> Zu erledigende Aufgaben
• A. Prüfen Sie, ob die Aussagen (i) bis (iii) mit dem Interviewauszug übereinstimmen, und belegen Sie jedes Ja oder Nein mit den entscheidenden Worten des Auszugs im genauen Wortlaut. (i) Vor 20 Jahren kam der klassische internationale Gast aus Amerika, Frankreich und Italien. (ii) Das Steirereck setzt bei Reservierungen auf Buchungsfenster. (iii) Im Büro wickeln vier Damen die Reservierungslogistik ab.
• B. Schreiben Sie aus dem Interviewauszug den Abschnitt von „REITBAUER: Wir sind“ bis einschließlich „Topbetrieb einen Social-Media-Betreuer?“ unverändert ab.
• C. Beantworten Sie die folgenden Fragen zum Interviewauszug.
(i) Aus welchen Regionen kommen die Besucher heute?
(ii) Zu den wie vielen besten Restaurants der Welt zählt das Steirereck?
(iii) An welchem Tag fand die Präsentation des Falstaff-Restaurantguide statt?

> Quellenauszug
Gelingt es mittlerweile, den Gast aus genussaffinen Ländern zu uns zu bringen?

REITBAUER: Vor 20 Jahren kam der klassische internationale Gast aus Amerika, Frankreich und Italien. Das hat sich gewandelt. Heute kommen Besucher aus den nordischen Ländern, Südamerika und Asien. Es gibt eine neue Generation von kulinarisch interessierten Menschen.

Ausgezeichnet: Birgit und Heinz Reitbauer bei der Präsentation des Falstaff-Restaurantguide am Dienstag
Ausgezeichnet: Birgit und Heinz Reitbauer bei der Präsentation des Falstaff-Restaurantguide am Dienstag © APA/Andreas Tischler

Will man in einem der besten Restaurants der Welt essen, gibt es Zeitfenster, in denen man online reservieren kann. Oft wartet man Monate. Das Steirereck zählt zu den zehn besten Restaurants der Welt - wie bekommt man einen Tisch bei Ihnen?

REITBAUER: Wir sind keine Freunde von Buchungsfenstern, sondern investieren in Dienstleistung und beschäftigen - neben dem Onlineservice - vier Damen im Büro, um unsere Reservierungslogistik abzuwickeln.

Braucht man als Topbetrieb einen Social-Media-Betreuer?

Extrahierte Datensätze

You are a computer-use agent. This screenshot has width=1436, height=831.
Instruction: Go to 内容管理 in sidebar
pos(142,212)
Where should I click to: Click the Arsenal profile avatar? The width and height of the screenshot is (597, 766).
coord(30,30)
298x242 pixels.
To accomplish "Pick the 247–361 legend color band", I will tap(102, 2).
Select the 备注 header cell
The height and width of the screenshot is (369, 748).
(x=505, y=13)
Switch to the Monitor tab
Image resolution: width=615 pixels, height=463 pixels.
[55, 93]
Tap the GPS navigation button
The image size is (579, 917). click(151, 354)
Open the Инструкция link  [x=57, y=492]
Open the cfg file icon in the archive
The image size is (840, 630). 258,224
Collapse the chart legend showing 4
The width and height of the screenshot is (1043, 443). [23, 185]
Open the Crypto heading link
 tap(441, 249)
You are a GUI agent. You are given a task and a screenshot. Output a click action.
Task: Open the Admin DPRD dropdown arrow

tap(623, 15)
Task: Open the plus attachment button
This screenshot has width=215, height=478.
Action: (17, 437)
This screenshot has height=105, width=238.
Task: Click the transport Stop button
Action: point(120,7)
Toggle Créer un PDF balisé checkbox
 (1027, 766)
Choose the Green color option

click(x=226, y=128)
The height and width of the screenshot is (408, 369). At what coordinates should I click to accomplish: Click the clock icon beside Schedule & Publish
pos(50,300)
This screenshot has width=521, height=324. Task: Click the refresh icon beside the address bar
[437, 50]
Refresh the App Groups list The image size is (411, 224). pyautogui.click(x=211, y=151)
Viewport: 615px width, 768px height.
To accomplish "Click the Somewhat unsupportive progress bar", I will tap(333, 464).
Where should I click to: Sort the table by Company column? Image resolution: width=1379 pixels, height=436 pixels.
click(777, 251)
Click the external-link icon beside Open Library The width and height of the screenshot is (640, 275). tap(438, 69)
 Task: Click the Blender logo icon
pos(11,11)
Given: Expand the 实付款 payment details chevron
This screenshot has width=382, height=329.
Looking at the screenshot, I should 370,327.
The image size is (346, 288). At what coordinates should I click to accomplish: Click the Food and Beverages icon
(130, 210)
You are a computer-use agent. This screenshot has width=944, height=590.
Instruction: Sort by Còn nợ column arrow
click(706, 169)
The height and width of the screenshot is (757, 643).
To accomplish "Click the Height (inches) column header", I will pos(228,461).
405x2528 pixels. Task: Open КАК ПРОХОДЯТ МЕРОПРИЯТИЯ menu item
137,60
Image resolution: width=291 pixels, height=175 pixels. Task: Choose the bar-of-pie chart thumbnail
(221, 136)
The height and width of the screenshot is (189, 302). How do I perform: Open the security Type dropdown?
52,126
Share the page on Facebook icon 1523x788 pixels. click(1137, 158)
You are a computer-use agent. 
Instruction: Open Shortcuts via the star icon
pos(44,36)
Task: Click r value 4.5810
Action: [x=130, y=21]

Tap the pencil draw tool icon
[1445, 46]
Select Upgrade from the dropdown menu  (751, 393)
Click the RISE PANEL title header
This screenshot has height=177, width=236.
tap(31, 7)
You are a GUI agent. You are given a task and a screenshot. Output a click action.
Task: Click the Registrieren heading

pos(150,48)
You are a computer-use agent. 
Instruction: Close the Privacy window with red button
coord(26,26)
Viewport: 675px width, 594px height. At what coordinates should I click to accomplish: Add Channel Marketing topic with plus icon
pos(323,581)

> Lösungen je Aufgabe
• A.
(i) Ja: „Vor 20 Jahren kam der klassische internationale Gast aus Amerika, Frankreich und Italien.“
(ii) Nein: „Wir sind keine Freunde von Buchungsfenstern“
(iii) Ja: „vier Damen im Büro, um unsere Reservierungslogistik abzuwickeln“

• B.
REITBAUER: Wir sind keine Freunde von Buchungsfenstern, sondern investieren in Dienstleistung und beschäftigen - neben dem Onlineservice - vier Damen im Büro, um unsere Reservierungslogistik abzuwickeln.

Braucht man als Topbetrieb einen Social-Media-Betreuer?

• C.
(i) Aus den nordischen Ländern, Südamerika und Asien.
(ii) Zu den zehn besten.
(iii) Am Dienstag.